=== Task input ===
"""
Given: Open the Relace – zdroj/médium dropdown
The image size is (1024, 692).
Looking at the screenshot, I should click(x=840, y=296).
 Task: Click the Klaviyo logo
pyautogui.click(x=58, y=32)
"""
"""
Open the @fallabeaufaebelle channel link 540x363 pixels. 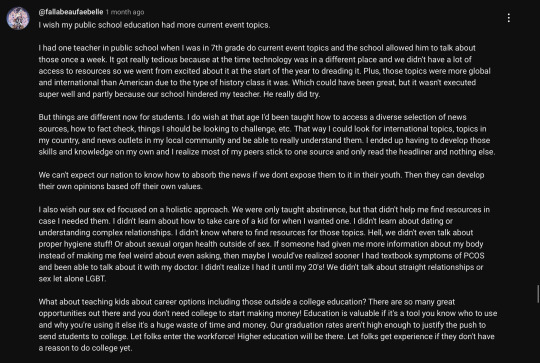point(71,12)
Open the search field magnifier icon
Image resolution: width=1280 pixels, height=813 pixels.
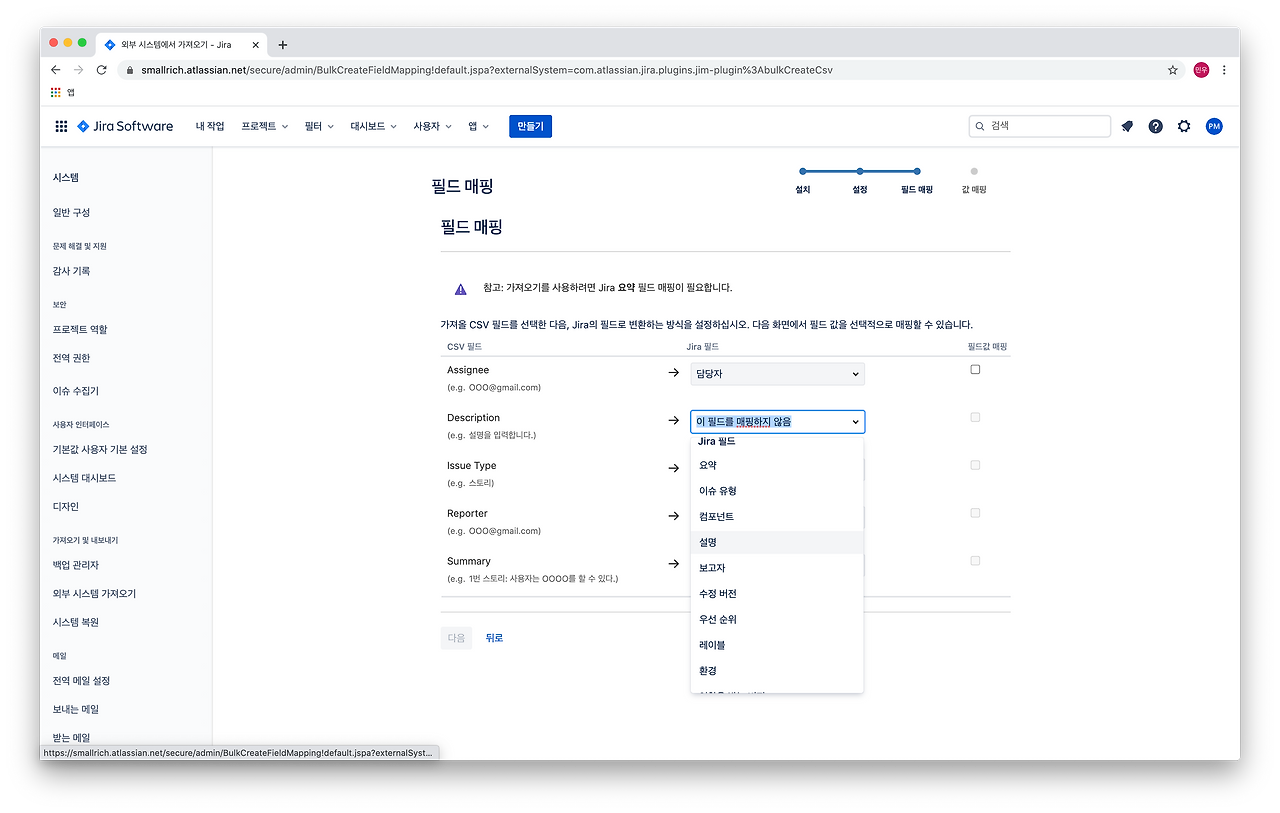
"""
"""
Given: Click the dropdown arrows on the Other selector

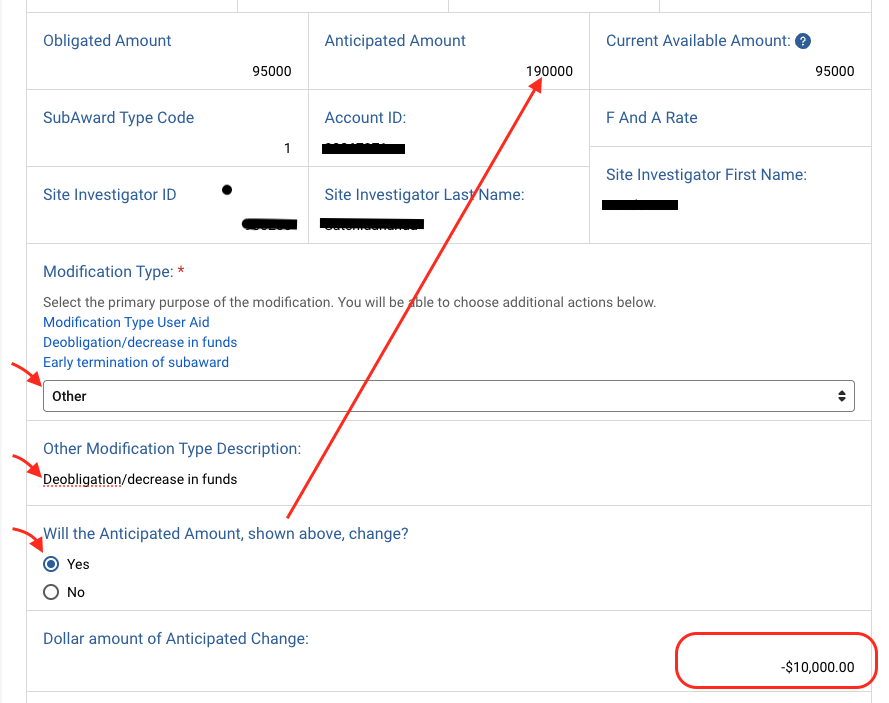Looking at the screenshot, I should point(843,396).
"""
=== Problem to work on ===
Look through the data above and return exactly the lines from the one that contains "Open the search field magnifier icon" to the one that contains "Image resolution: width=1280", inclusive, with nothing else.

=== Answer space ===
Open the search field magnifier icon
Image resolution: width=1280 pixels, height=813 pixels.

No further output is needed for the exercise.